Os dois médicos portugueses detidos pelas autoridades israelitas durante a interceção da flotilha humanitária “Sumud Global Flotilla”, que seguia em direção à Faixa de Gaza, deverão chegar esta sexta-feira de manhã a Portugal, após vários dias sob custódia israelita. Maria Beatriz Bartilotti Matos e Gonçalo Reis Dias iniciaram na quinta-feira a viagem de regresso, numa operação de deportação coordenada pelas autoridades israelitas e turcas.
Segundo confirmou o Ministério dos Negócios Estrangeiros português, os dois cidadãos portugueses embarcaram ao início da tarde de quinta-feira em Israel com destino a Istambul, na Turquia, onde aguardaram a ligação aérea para o Porto. A chegada ao aeroporto Francisco Sá Carneiro está prevista para esta sexta-feira de manhã.
Os dois médicos integravam a flotilha internacional que partiu da cidade turca de Marmaris com o objetivo de transportar ajuda humanitária até Gaza e contestar o bloqueio imposto por Israel ao enclave palestiniano. A missão reunia cerca de 430 ativistas de 44 países e mais de 50 embarcações. Entre os participantes encontravam-se cidadãos espanhóis, franceses, italianos, canadianos, malaios e turcos.
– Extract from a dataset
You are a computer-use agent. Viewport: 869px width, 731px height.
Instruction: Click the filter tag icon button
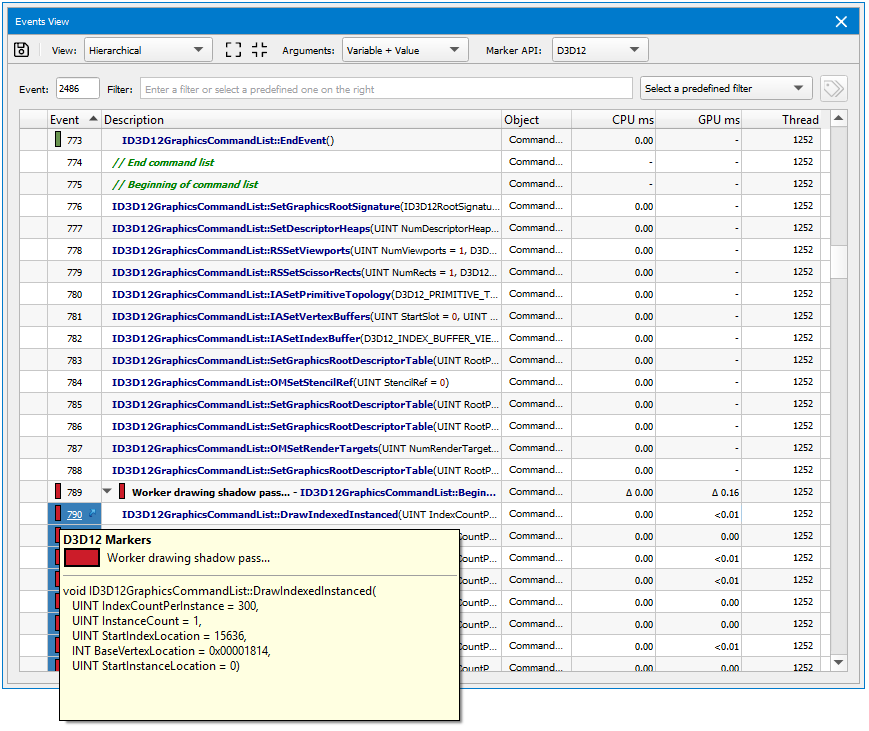pyautogui.click(x=833, y=89)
As embarcações foram intercetadas pelas forças israelitas em águas internacionais entre segunda e terça-feira, tendo todos os ocupantes sido capturados e conduzidos para o porto de Ashdod. Posteriormente, os ativistas ficaram detidos na prisão de Ktziot, localizada no deserto de Negev, até ao início do processo de deportação.
A situação ganhou dimensão internacional depois da divulgação, na quarta-feira, de um vídeo publicado pelo ministro israelita da Segurança Nacional, Itamar Ben-Gvir, no qual vários ativistas aparecem ajoelhados enquanto são alvo de provocações e humilhações. As imagens geraram críticas de vários governos e instituições internacionais, incluindo da União Europeia, que classificou o tratamento dado aos detidos como “completamente inaceitável”.
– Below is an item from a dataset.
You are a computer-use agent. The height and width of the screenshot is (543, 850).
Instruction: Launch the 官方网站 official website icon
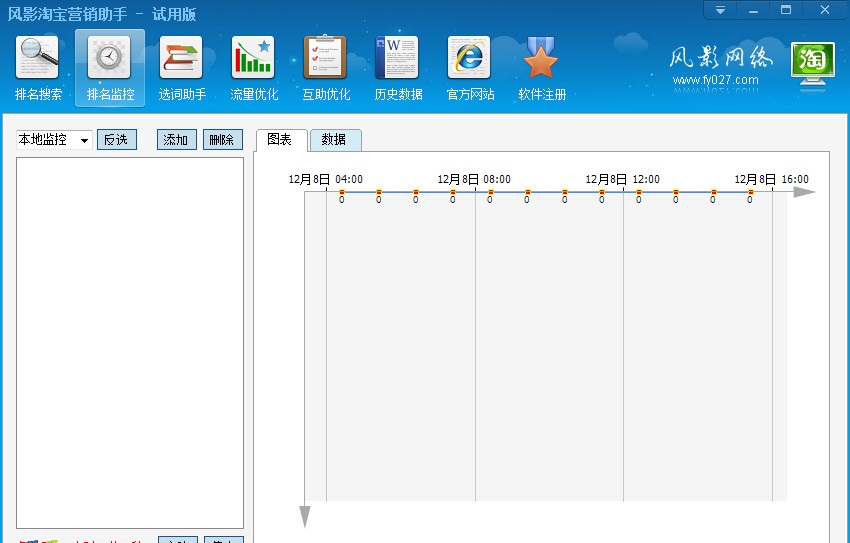pyautogui.click(x=470, y=68)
Em Portugal, o primeiro-ministro Luís Montenegro condenou publicamente as imagens divulgadas e defendeu mesmo a suspensão parcial do acordo comercial entre a União Europeia e Israel. Também o Ministério dos Negócios Estrangeiros português considerou inaceitável o tratamento dado aos ativistas, incluindo aos dois cidadãos portugueses.
A pressão diplomática internacional aumentou nas últimas horas. O primeiro-ministro israelita Benjamin Netanyahu acabou por distanciar-se da atuação do ministro Ben-Gvir, afirmando que “a maneira como o ministro Ben-Gvir lidou com os ativistas da flotilha não está em linha com os valores e normas de Israel”.
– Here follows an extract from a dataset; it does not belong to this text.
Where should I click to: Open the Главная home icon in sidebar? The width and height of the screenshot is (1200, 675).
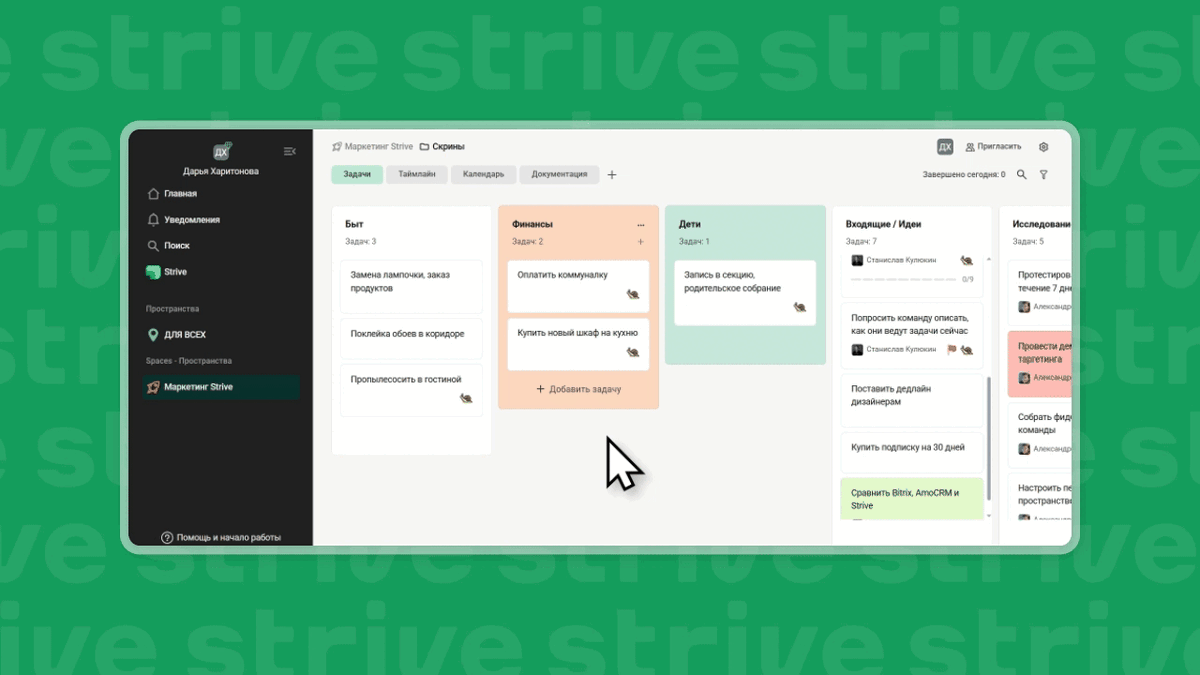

As críticas chegaram igualmente de aliados tradicionais de Israel. O embaixador norte-americano em Telavive, Mike Huckabee, descreveu como “desprezíveis” as ações do ministro israelita, acusando-o de “trair a dignidade da sua nação”. Apesar de anteriormente ter apelidado a iniciativa dos ativistas de “fraude-tilha” e de a considerar “um gesto estúpido”, o diplomata norte-americano acabou por associar-se às críticas após a divulgação do vídeo.
Também vários líderes europeus reagiram ao caso. A primeira-ministra italiana, Giorgia Meloni, afirmou na rede social X que “é inadmissível que os ativistas, entre os quais muitos cidadãos italianos, sejam submetidos a um tratamento que lesa a sua dignidade”, acrescentando que “a Itália exige um pedido de desculpas”.
Além dos portugueses, Israel iniciou esta quinta-feira a deportação de todos os ativistas estrangeiros detidos durante a operação. O Ministério dos Negócios Estrangeiros israelita indicou que os participantes internacionais começaram a abandonar o país ao longo do dia. A Turquia organizou voos especiais de repatriamento para dezenas de cidadãos turcos e para ativistas de outras nacionalidades, tendo a Turkish Airlines mobilizado três aviões para essa operação.
Entre os detidos encontrava-se ainda Zohar Regev, cidadã israelita participante na flotilha, que acabou libertada mediante o pagamento de uma caução de 5000 shekels, cerca de 1480 euros. O Tribunal de Ashkelon determinou que a ativista ficará impedida de entrar na Faixa de Gaza durante 60 dias e terá de se apresentar às autoridades israelitas sempre que solicitado.
O caso reacendeu o debate internacional em torno do bloqueio a Gaza e da resposta israelita a iniciativas civis de apoio humanitário, numa altura em que cresce a pressão diplomática sobre Telavive devido à situação humanitária no território palestiniano.